Netflix Glen Power as hitman Ron protecting Adria Arjona's MadisonNetflix

Linklater says Glen Powell, the star of numerous forthcoming releases, could dominate the summer film season

However, Hit Man has broadly gone down well with critics, with The Guardian’s Wendy Ide writing that the film “takes Powell’s amiable, supporting actor appeal…and hones it to a star quality of such laser-beam intensity, you start to fear for your eyesight.”

The Atlantic’s David Sims points out, though, that “the film’s spiral into romantic drama wouldn’t work without Powell and Arjona’s crackling chemistry.”

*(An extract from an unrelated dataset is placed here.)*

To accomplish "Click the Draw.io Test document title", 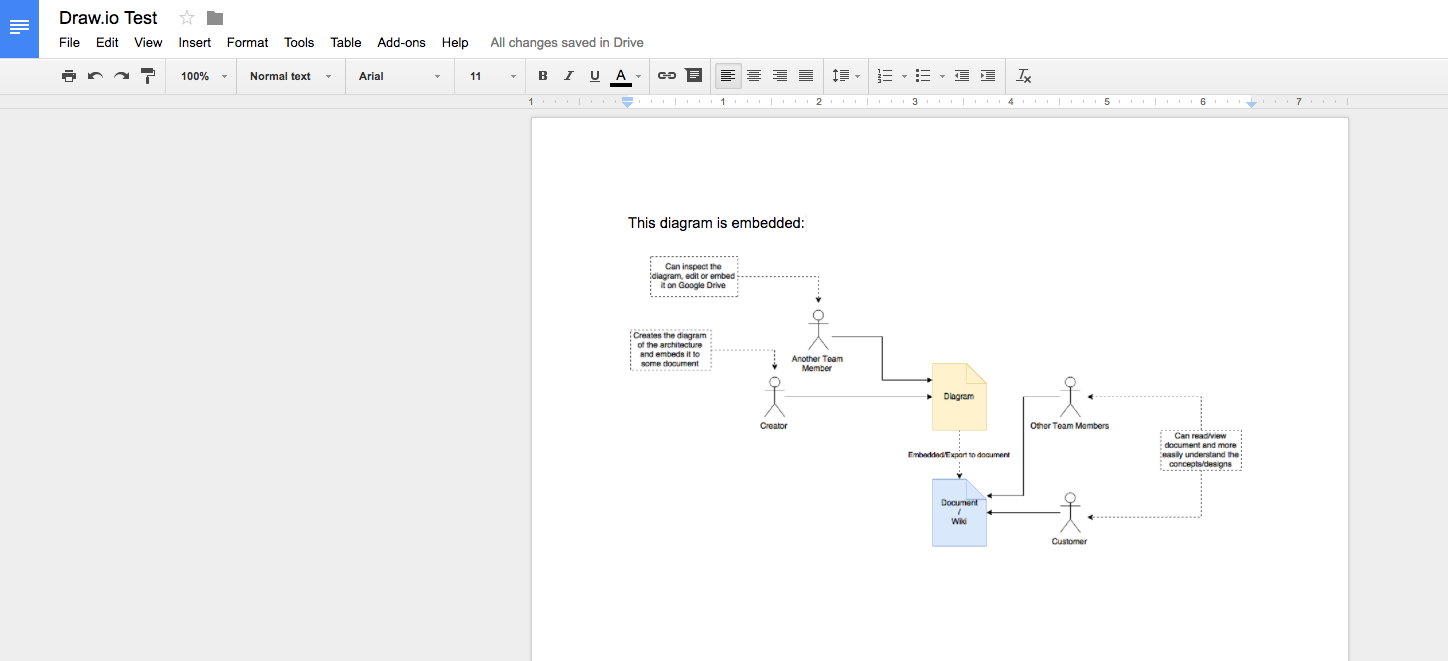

Linklater jokes that with Powell also starring in a 2024 update to the 1996 Twister action film (titled Twisters), audiences could have a “summer of Glen”.

“No one who’s worked with Glen would doubt he’s a star,” Linklater says. “The same movie industry that’s not showing sex also doesn’t have those adult breakout roles they used to that would introduce a new talent.

“It’s hard to do that out of Marvel-type movies as it’s a pre-established character within a comic-book world. Glen’s been really old school, he’s done some wonderful roles in supporting parts, but the roles just have to evolve and there’s just less.”